** DATA FOR THIS TASK follows **
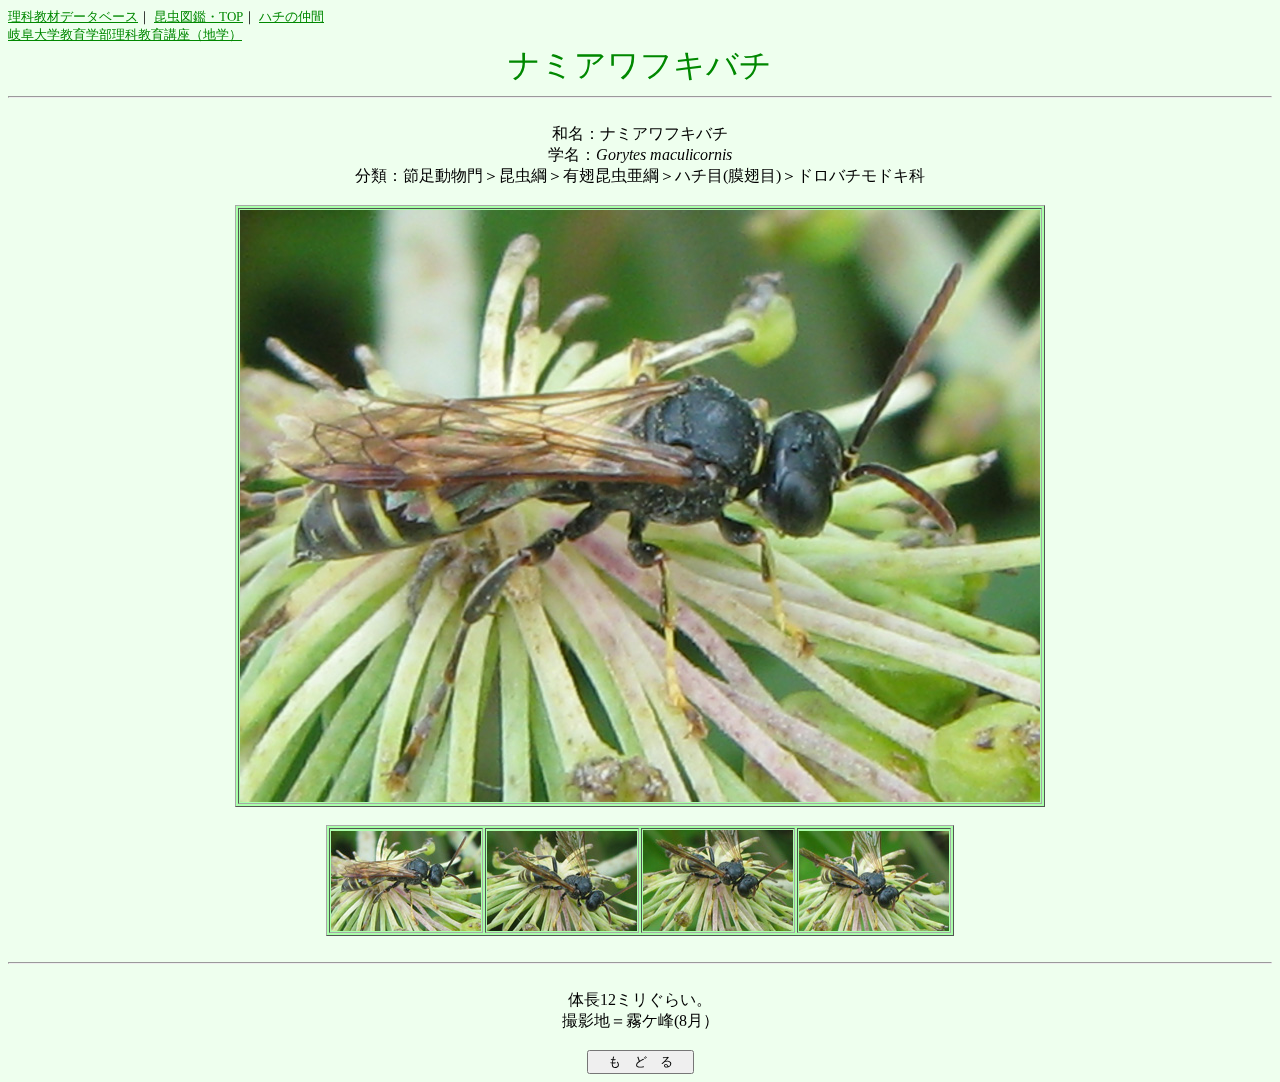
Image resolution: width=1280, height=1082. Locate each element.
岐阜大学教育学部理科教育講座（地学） (125, 34)
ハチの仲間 (291, 16)
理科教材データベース (73, 16)
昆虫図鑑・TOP (198, 16)
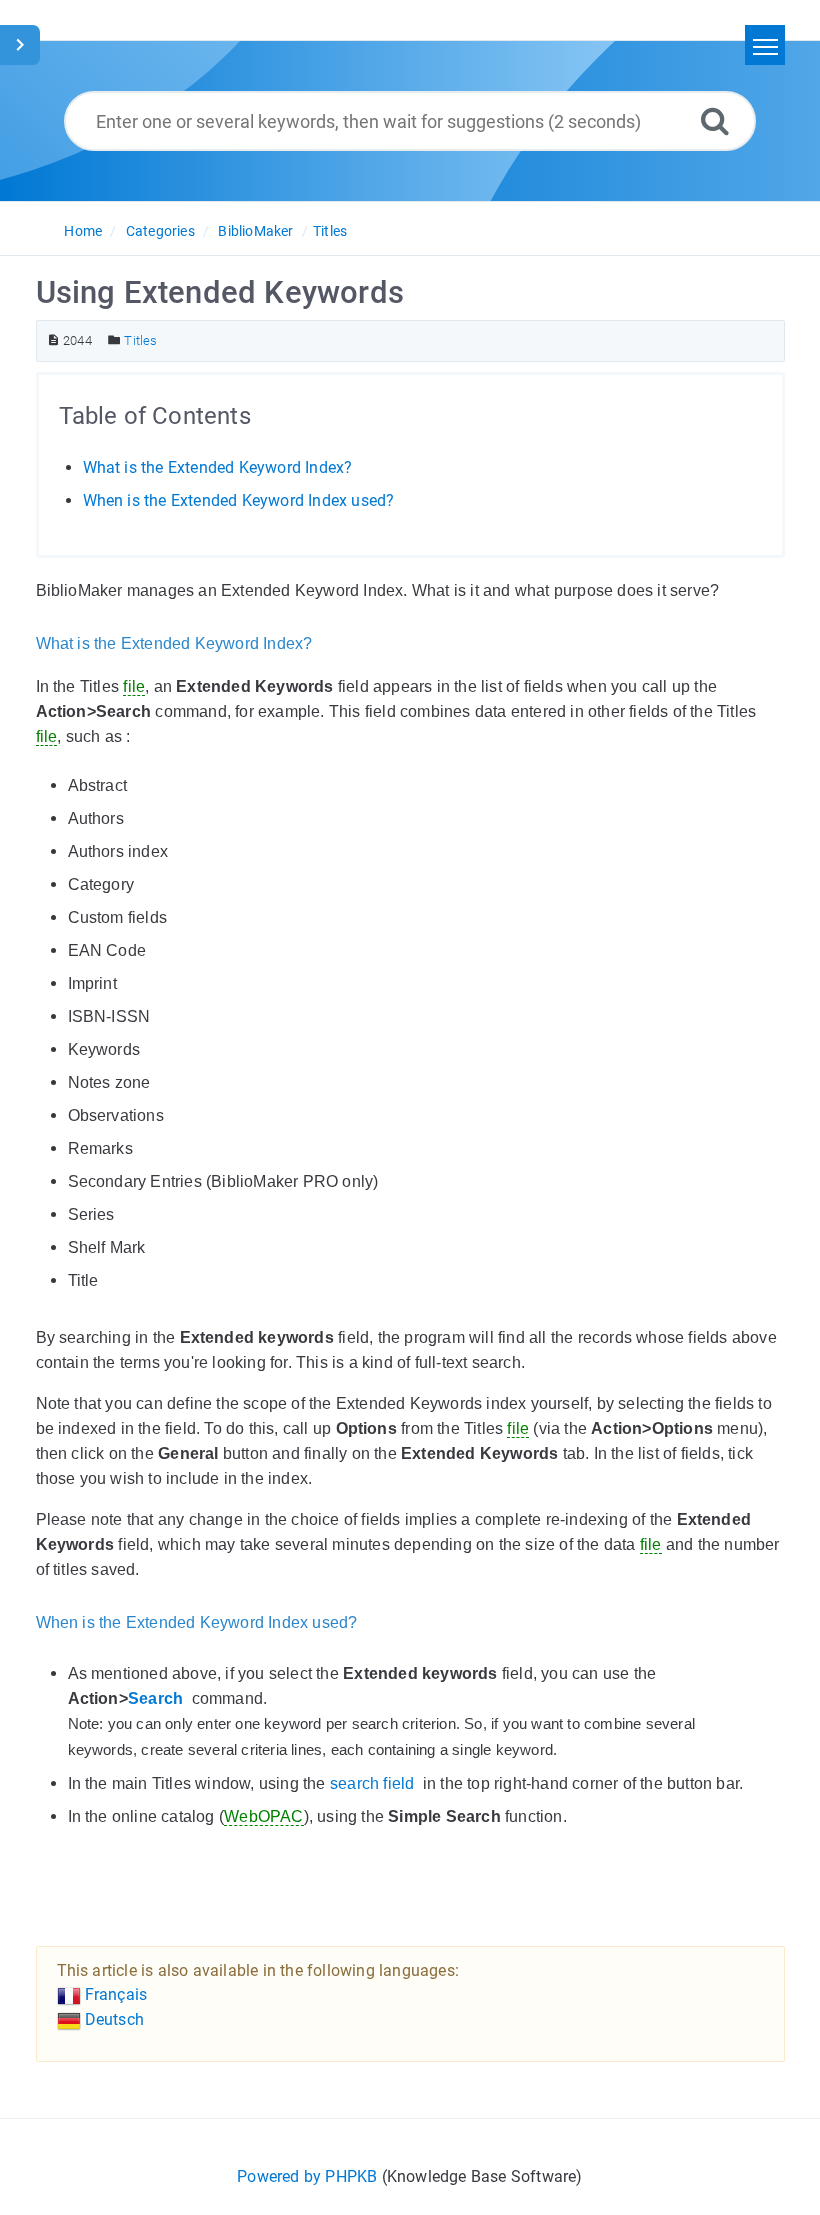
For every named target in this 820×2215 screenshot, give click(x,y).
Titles (330, 231)
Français (114, 1994)
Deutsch (113, 2019)
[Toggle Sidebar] (20, 45)
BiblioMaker (255, 231)
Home (83, 231)
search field (372, 1783)
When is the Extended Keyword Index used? (239, 500)
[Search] (715, 120)
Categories (160, 231)
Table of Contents (155, 416)
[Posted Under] (114, 340)
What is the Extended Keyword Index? (218, 467)
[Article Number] (53, 340)
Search (155, 1698)
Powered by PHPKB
** End of DATA FOR THIS TASK **
**THE PROBLEM**
Above are some entries; copy exactly the lines from the line with "岐阜大学教育学部理科教育講座（地学） (125, 34)" through the line with "Search (155, 1698)", both included, but none of the pictures.

**EXERCISE RESPONSE**
岐阜大学教育学部理科教育講座（地学） (125, 34)
ハチの仲間 (291, 16)
理科教材データベース (73, 16)
昆虫図鑑・TOP (198, 16)
For every named target in this 820×2215 screenshot, give click(x,y).
Titles (330, 231)
Français (114, 1994)
Deutsch (113, 2019)
[Toggle Sidebar] (20, 45)
BiblioMaker (255, 231)
Home (83, 231)
search field (372, 1783)
When is the Extended Keyword Index used? (239, 500)
[Search] (715, 120)
Categories (160, 231)
Table of Contents (155, 416)
[Posted Under] (114, 340)
What is the Extended Keyword Index? (218, 467)
[Article Number] (53, 340)
Search (155, 1698)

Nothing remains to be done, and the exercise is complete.